Demgemäss erkennt das Appellationsgericht (Einzelgericht):

://: In teilweiser Gutheissung der Beschwerde und in Abänderung des Dispositivs des Urteils des Strafgerichts 12. März 2019 wird dem Beschwerdeführer für das Verfahren vor dem Strafgericht Basel-Stadt (SG.2017.231) eine Entschädigung von CHF 12'628.– zuzüglich Auslagen von CHF 165.95 und MWST von CHF 991.55 zu Lasten des Strafgerichts zugesprochen.

Im Übrigen wird die Beschwerde gegen das Urteil des Strafgerichts vom 12. März 2020 abgewiesen.

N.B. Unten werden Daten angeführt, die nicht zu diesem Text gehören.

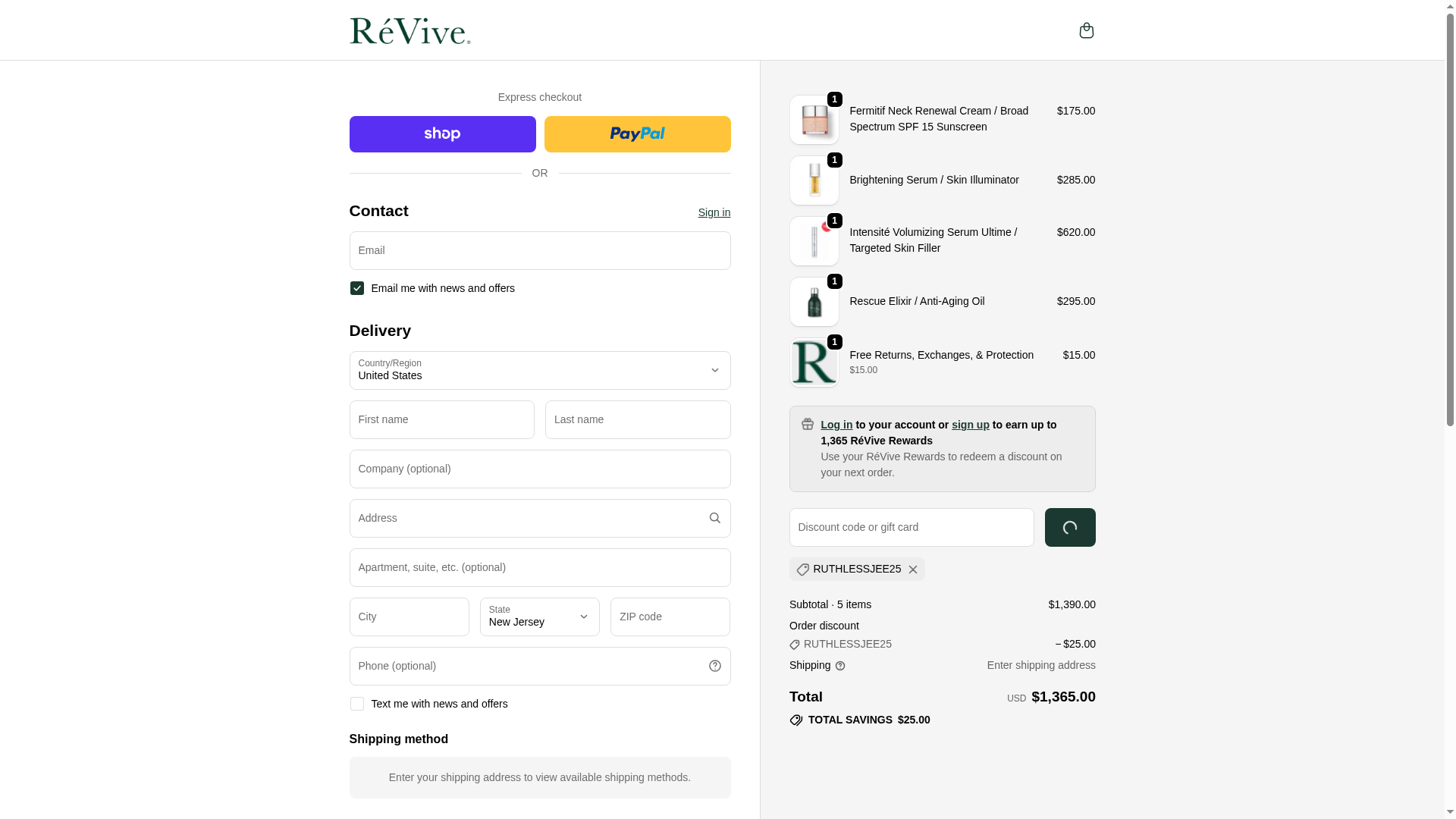Click the Rescue Elixir product thumbnail

(814, 302)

Dem Beschwerdeführer wird für das Beschwerdeverfahren eine Parteientschädigung von CHF 2ꞌ287.50 zuzüglich Auslagen von CHF 105.90 und MWST von CHF 184.30 aus der Gerichtskasse bezahlt.

Mitteilung an:

Beschwerdeführer

Strafgericht Basel-Stadt

APPELLATIONSGERICHT BASEL-STADT

Die Präsidentin Die Gerichtsschreiberin

Dr. Patrizia Schmid MLaw Marga Burri

Rechtsmittelbelehrung

Gegen diesen Entscheid kann unter den Voraussetzungen von Art. 78 ff. des Bundesgerichtsgesetzes (BGG) innert 30 Tagen seit schriftlicher Eröffnung Beschwerde in Strafsachen erhoben werden. Die Beschwerdeschrift muss spätestens am letzten Tag der Frist beim Bundesgericht (1000 Lausanne 14) eingereicht oder zu dessen Handen der Schweizerischen Post oder einer diplomatischen oder konsularischen Vertretung der Schweiz im Ausland übergeben werden (Art. 48 Abs. 1 BGG). Für die Anforderungen an den Inhalt der Beschwerdeschrift wird auf Art. 42 BGG verwiesen. Über die Zulässigkeit des Rechtsmittels entscheidet das Bundesgericht.